[Items from a dataset]
* Begin *

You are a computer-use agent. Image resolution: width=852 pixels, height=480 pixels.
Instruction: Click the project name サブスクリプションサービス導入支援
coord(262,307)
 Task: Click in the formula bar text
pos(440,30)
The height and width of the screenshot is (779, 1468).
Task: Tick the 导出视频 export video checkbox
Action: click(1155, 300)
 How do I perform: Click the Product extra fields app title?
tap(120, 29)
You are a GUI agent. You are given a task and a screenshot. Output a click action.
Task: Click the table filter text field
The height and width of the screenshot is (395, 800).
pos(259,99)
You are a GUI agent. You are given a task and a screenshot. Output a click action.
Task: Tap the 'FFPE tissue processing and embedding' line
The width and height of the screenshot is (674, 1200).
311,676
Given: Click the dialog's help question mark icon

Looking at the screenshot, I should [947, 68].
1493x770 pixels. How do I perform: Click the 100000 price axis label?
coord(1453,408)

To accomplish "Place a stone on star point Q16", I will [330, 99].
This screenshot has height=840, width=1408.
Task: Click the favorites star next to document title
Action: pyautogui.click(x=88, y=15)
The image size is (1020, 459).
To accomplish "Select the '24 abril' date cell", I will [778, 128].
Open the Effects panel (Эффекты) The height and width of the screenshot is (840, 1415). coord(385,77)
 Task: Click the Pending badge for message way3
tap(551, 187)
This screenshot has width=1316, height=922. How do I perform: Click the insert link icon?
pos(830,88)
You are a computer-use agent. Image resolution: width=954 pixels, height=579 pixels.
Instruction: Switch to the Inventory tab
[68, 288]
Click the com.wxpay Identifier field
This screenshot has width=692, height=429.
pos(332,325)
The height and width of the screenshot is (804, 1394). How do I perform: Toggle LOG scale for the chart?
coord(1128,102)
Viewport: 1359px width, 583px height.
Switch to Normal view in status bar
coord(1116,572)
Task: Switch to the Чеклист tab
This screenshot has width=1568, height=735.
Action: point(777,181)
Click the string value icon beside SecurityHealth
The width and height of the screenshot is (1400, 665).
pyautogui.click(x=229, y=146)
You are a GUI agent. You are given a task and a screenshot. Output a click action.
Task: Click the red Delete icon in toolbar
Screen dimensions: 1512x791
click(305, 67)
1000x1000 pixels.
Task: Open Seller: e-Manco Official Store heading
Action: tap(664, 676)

* End *

◆ **THE TASK**:
Repeat everything from the line containing "Given: Click the" down to the end of the records, without changing anything.

◆ **FULL RESPONSE**:
Given: Click the dialog's help question mark icon

Looking at the screenshot, I should [947, 68].
1493x770 pixels. How do I perform: Click the 100000 price axis label?
coord(1453,408)

To accomplish "Place a stone on star point Q16", I will [330, 99].
This screenshot has height=840, width=1408.
Task: Click the favorites star next to document title
Action: pyautogui.click(x=88, y=15)
The image size is (1020, 459).
To accomplish "Select the '24 abril' date cell", I will [778, 128].
Open the Effects panel (Эффекты) The height and width of the screenshot is (840, 1415). coord(385,77)
 Task: Click the Pending badge for message way3
tap(551, 187)
This screenshot has width=1316, height=922. How do I perform: Click the insert link icon?
pos(830,88)
You are a computer-use agent. Image resolution: width=954 pixels, height=579 pixels.
Instruction: Switch to the Inventory tab
[68, 288]
Click the com.wxpay Identifier field
This screenshot has width=692, height=429.
pos(332,325)
The height and width of the screenshot is (804, 1394). How do I perform: Toggle LOG scale for the chart?
coord(1128,102)
Viewport: 1359px width, 583px height.
Switch to Normal view in status bar
coord(1116,572)
Task: Switch to the Чеклист tab
This screenshot has width=1568, height=735.
Action: point(777,181)
Click the string value icon beside SecurityHealth
The width and height of the screenshot is (1400, 665).
pyautogui.click(x=229, y=146)
You are a GUI agent. You are given a task and a screenshot. Output a click action.
Task: Click the red Delete icon in toolbar
Screen dimensions: 1512x791
click(305, 67)
1000x1000 pixels.
Task: Open Seller: e-Manco Official Store heading
Action: tap(664, 676)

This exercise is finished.